The VINES protocol stack is shown in Figure 21-1.
Figure 21-1 : VINES Protocol Stack
The lower two layers of the VINES stack are implemented with a variety of well-known media-access mechanisms, including High-Level Data Link Control (HDLC) (see Chapter 11, "Synchronous Data Link Control and Derivatives"), X.25 (see Chapter 12, "X.25"), Ethernet (see Chapter 5, "Ethernet/IEEE 802.3"), and Token Ring (see Chapter 6, "Token Ring/IEEE 802.5").
VINES uses the VINES Internetwork Protocol (VIP) to perform Layer 3 activities (including internetwork routing). VINES also supports its own Address Resolution Protocol (ARP), its own version of the Routing Information Protocol (RIP) called the Routing Table Protocol (RTP), and the Internet Control Protocol (ICP), which provides exception handling and special routing cost information. ARP, ICP, and RTP packets are encapsulated in a VIP header.
VINES Internetwork Protocol (VIP)
VINES network-layer addresses are 48-bit entities subdivided into network (32 bits) and subnetwork (16 bits) portions. The network number is better described as a server number because it is derived directly from the server's key (a hardware module that identifies a unique number and the software options for that server). The subnetwork portion of a VINES address is better described as a host number because it is used to identify hosts on VINES networks. Figure 21-2 illustrates the VINES address format.
Figure 21-2 : VINES Address Format
The network number identifies a VINES logical network, which is represented as a two-level tree with the root at a service node. Service nodes, which are usually servers, provide address resolution and routing services to clients, which represent the leaves of the tree. The service node assigns VIP addresses to clients.
When a client is powered on, it broadcasts a request for servers. All servers that hear the request respond. The client chooses the first response and requests a subnetwork (host) address from that server. The server responds with an address consisting of its own network address (derived from its key), concatenated with a subnetwork (host) address of its own choosing. Client subnetwork addresses are typically assigned sequentially, starting with 8001H. Server subnetwork addresses are always 1. The VINES address selection process is shown in Figure 21-3.
Figure 21-3 : VINES Address Selection Process
Dynamic address assignment is not unique in the industry (AppleTalk also uses this process), but it is certainly not as common as static address assignment. Since addresses are chosen exclusively by a particular server (whose address is unique as a result of the uniqueness of the hardware key), there is very little chance of a duplicate address (a potentially devastating problem on Internet Protocol [IP] and other networks).

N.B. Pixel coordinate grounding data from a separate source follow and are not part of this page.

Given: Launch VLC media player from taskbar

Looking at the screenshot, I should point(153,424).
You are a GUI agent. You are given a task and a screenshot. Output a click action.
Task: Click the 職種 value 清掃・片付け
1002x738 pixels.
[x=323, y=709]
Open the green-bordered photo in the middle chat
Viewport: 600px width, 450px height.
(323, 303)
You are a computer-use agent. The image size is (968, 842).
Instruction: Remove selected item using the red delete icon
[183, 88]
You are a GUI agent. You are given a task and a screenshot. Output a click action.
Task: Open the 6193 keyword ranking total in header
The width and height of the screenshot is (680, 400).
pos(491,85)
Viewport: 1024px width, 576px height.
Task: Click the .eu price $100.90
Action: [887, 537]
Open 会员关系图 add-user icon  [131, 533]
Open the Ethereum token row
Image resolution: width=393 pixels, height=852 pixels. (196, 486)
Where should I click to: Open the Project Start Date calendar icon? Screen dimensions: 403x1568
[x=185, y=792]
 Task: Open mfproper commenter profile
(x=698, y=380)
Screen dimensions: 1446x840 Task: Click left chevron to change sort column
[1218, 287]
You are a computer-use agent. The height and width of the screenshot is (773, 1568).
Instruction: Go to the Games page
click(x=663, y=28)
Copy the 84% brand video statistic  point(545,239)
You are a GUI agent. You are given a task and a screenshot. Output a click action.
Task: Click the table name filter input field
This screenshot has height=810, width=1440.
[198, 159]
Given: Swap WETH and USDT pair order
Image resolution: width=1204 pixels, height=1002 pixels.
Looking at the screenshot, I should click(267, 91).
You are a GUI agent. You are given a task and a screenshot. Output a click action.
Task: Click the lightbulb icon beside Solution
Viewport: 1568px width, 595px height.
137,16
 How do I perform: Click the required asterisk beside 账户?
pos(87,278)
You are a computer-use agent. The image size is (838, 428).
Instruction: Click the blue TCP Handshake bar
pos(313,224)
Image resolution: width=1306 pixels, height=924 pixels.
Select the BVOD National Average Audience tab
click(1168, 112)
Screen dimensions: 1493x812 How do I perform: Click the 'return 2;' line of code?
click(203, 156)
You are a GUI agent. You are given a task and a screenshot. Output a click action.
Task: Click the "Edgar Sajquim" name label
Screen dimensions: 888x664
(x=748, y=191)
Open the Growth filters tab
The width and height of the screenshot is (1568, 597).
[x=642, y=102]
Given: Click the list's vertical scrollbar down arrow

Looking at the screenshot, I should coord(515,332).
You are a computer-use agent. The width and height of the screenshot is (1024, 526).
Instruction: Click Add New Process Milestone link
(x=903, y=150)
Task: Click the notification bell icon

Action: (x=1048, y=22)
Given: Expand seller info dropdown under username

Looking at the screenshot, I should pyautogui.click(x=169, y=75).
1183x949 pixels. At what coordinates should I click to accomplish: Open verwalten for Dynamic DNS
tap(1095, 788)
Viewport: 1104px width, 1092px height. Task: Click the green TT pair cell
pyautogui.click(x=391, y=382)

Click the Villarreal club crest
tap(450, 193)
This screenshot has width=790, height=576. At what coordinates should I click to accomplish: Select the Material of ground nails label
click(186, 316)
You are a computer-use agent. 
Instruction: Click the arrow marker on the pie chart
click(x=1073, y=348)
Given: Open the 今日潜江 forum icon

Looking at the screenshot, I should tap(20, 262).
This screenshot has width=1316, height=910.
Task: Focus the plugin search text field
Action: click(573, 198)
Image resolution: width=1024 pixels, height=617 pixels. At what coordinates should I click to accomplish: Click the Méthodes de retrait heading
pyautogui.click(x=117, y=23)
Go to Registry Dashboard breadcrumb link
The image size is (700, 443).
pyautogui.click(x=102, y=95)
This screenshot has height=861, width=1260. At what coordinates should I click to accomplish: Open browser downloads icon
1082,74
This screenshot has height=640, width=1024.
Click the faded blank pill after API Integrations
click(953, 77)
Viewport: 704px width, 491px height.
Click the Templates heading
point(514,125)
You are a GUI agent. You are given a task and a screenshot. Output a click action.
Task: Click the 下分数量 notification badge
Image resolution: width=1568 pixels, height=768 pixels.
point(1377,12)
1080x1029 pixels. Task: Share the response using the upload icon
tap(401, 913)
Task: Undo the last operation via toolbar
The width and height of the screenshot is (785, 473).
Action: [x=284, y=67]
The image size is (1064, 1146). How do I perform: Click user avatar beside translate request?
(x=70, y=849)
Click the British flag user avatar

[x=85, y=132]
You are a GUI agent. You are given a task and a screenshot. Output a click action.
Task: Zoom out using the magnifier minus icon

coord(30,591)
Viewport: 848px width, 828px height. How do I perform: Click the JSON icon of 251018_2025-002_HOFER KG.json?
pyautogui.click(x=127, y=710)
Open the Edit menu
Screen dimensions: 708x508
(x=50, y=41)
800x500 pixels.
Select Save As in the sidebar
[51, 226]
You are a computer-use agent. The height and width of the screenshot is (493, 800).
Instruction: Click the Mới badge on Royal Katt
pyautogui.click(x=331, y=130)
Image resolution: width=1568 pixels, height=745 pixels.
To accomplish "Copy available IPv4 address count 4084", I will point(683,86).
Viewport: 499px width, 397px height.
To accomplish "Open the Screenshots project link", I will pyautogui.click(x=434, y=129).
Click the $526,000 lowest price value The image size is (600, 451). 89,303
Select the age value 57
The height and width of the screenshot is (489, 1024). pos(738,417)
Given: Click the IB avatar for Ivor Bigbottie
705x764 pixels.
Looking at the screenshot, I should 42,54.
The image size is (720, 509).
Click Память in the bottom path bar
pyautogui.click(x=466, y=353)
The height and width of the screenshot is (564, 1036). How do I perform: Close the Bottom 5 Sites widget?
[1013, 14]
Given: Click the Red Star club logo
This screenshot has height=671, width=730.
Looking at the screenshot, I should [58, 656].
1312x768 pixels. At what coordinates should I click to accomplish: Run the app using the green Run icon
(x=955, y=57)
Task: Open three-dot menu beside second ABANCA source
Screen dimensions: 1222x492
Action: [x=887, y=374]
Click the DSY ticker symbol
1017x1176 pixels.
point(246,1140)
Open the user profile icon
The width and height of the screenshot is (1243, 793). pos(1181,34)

In the VINES network scheme, all servers with multiple interfaces are essentially routers. Clients always choose their own server as a first-hop router, even if another server on the same cable provides a better route to the ultimate destination. Clients can learn about other routers by receiving redirect messages from their own server. Since clients rely on their servers for first-hop routing, VINES servers maintain routing tables to help them find remote nodes.
VINES routing tables consist of host/cost pairs, where host corresponds to a network node that can be reached and cost corresponds to a delay, expressed in milliseconds, to get to that node. RTP helps VINES servers find neighboring clients, servers, and routers.
Periodically, all clients advertise both their network-layer and their Media Access Control
(MAC)-layer addresses with the equivalent of a hello packet. Hello packets indicate that the client is still operating and network-ready. The servers themselves send routing updates to other servers periodically. Routing updates alert other routers to changes in node addresses and network topology.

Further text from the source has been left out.